Le gouvernement qui veille à tout et surtout à notre santé corporelle, morale et sociale, n’a rien trouvé de mieux que d’interdire les feux de cheminée en Île-de-France, avant d’étendre cette loi d’airain sur tout le territoire national. Malgré le Grenelle de l’environnement qui incitait au développement de la filière bois, et notamment bois de chauffage, le lobby vert a mis en évidence que les feux de bois produisaient des microparticules.

Que choisir  s’étonne de cette décision en rapportant que : “Selon les études d’Airparif, les causes principales d’émissions de particules de moins de 10 microns de diamètre dans l’aire urbaine parisienne sont la circulation automobile (44 % des particules) et les apports extérieurs (39 %).

Reste 17 % de sources diverses, dont 4 % de combustion de bois (dont les feux de cheminée).
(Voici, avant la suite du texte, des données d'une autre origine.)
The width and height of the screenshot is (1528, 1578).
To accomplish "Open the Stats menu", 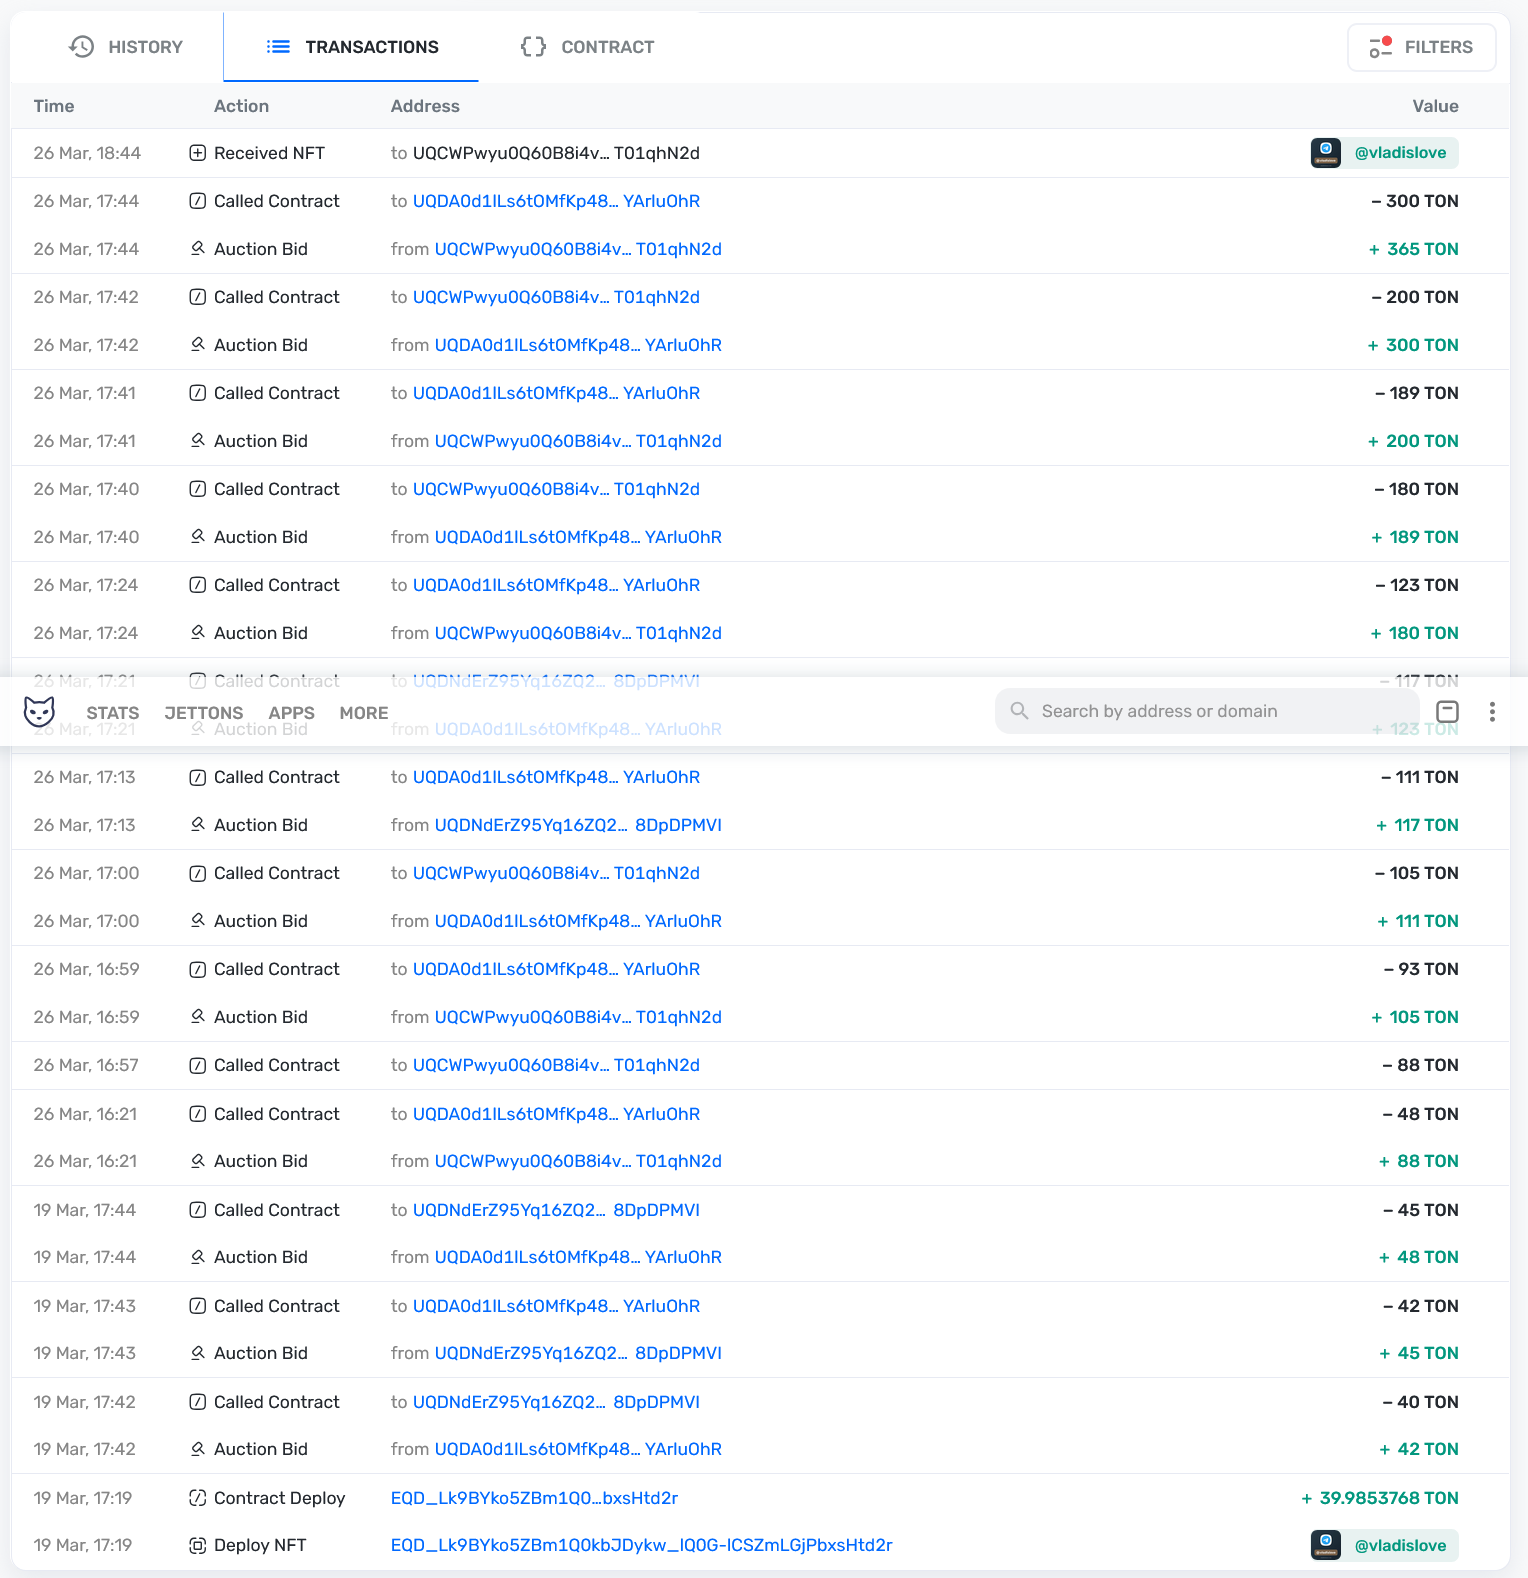I will click(x=113, y=713).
Dix fois moins que la circulation routière !

Pollution de l’air, pollution d’origine locale, bois brûlé, feux de cheminée… L’interdiction des foyers ouverts va jouer sur une fraction de fraction de fraction des particules présentes dans l’air ! Les résultats seront fatalement modestes.”

Mais s’attaquer aux feux de cheminée, c’est aussi symboliquement s’attaquer aux foyers, à l’intimité conviviale des familles. C’est entrer chez les gens et leur dire avec le ton toujours moralisateur et méprisant qu’on connaît : « Ne vous repliez pas sur vous-mêmes, ouvrez-vous au monde ! » Car il n’arrivera jamais, soyez rassurés sur ce point braves gens, qu’on vous interdise la télé ou l’ordinateur. S’ouvrir au monde consiste, en réalité, à recevoir les injonctions du siècle sans discuter ni même réfléchir. Les gens du Marais et autres beaux quartiers parisiens qui nous imposent cette loi inique sont civilisés, eux, ils vivent dans le factice, dans le toc, et prétendent nous imposer leur perception aseptisée de l’univers. Ils sont suivis par des administrations dociles et des juges militants qui interdisent aussi les crèches dans les lieux publics durant la période de , réservée comme chacun sait à la célébration des seuls biens de consommation.

l’État se détourne du bien commun au profit d’intérêts sectoriels de communautés, lobbies et autres groupes d’intérêts, tout simplement parce que soumis à la seule logique matérialiste du consumérisme libéral ; il a complètement perdu le sens de sa mission.

Sans doute les conseillers avisés du « président normal » espèrent-ils que le peuple français enraciné dans son histoire, ses coutumes et son art de vivre cédera la place à une multitude d’individualistes jouisseurs, amnésiques et dépressifs, devenus incapables de contester.

Sans jeu de mots, c’est jouer avec le feu et ce jeu dangereux constitue déjà, au contraire, un accélérateur du réveil français qu’on voit poindre ici et là. Les Français, exaspérés par ces provocations, semblent être de plus en plus nombreux à se retrouver autour de valeurs solides comme la famille et la patrie et ils attendent d’un État légitime, indépendant et durable, qu’il ne s’insinue pas en permanence dans la vie quotidienne de chacun, mais préside au plus haut niveau à la destinée du pays.